April 14, 2019 -- Today we are announcing our new fully-asynchronous event-driven neuromorphic AI processor for ultra-low power, always-on, real-time applications.
DynapCNN opens brand-new possibilities for dynamic vision processing, bringing event-based vision applications to power-constrained devices for the first time.
DynapCNN is a 12mm2 chip, fabricated in 22nm technology, housing over 1 million spiking neurons and 4 million programmable parameters, with a scalable architecture optimally suited for implementing Convolutional Neural Networks. It is a first of its kind ASIC that brings the power of machine learning and the efficiency of event-driven neuromorphic computation together in one device. DynapCNN is the most direct and power-efficient way of processing data generated by Event-Based and Dynamic Vision Sensors.
As a next-generation vision processing solution, DynapCNN is 100–1000 times more power efficient than the state of the art, and delivers 10 times shorter latencies in real-time vision processing.
Those savings in energy mean that applications based on DynapCNN can be always-on, and crunch data locally on battery powered, portable devices.
Computation in DynapCNN is triggered directly by changes in the visual scene, without using a high-speed clock.
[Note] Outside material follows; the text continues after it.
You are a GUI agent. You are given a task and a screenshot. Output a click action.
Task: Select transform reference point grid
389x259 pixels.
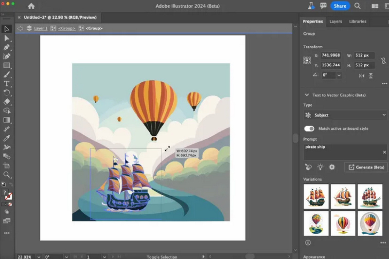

Moving objects give rise to sequences of events, which are processed immediately by the processor. Since there is no notion of frames, DynapCNN’s continuous computation enables ultra-low-latency of below 5ms. This represents at least a 10x improvement from the current deep learning solutions available in the market for real-time vision processing.
DynapCNN Development Kits will be available in Q3 2019.